April 25, 2010

Single Mom Dreaming

I just thought I'd note...

Being a single parent SUCKS!



Most days I'm fine. Most days I just live my life. But then something happens and I realize how hard this is to do alone. My ex and I might TRY to work together to parent our kids, but really it's two separate efforts.

There are days I just want someone to turn to, someone to console me when I'm sad or to comfort me when I'm exhausted. There are days when it is just too much, when I've done all I can do and there is still so much left undone and I'm the only Superhero within shouting distance who can come to the rescue. There really is no one else to take up the slack; I'm the only responsible adult here.

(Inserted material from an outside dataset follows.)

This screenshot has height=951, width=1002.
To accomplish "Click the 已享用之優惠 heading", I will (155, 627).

Generally, it's okay. I don't mind parenting alone. In fact, I'm used to it. My ex was gone so much when we were married that I hardly even noticed when we separated. The only thing that made his absence truly stand out was that our fights were louder. Oh, and I had less furniture.

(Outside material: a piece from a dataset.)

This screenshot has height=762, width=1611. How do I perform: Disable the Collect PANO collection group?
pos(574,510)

So honestly, I can do these things alone. But at the end of a hard day when I collapse into bed tired and despondent and worried as hell that my kids are going to grow up miserable and misguided because of all we've done to them -- those are the days when I wish I had someone in my corner. I wish there was someone who would put ME first, or at least near the top of the list. I wish there was someone who cared when I was feeling overwhelmed. I wish there was someone who didn't always WANT something from me but who was content just to be there for me. In no way do I want to rush this experience of "relationship" again; that has been an unmitigated disaster! The longing I have is probably more ethereal and less real. It's a dream that has no resolution or satisfaction.

Still, I continue to dream....

2 comments:

arecibo said...

There are a number of us who care, for what it is worth, even though we do so at a distance :)

Unknown said...

Thanks Arecibo. It's worth a lot to me. You've been where I am. You know how it goes...divorce sucks.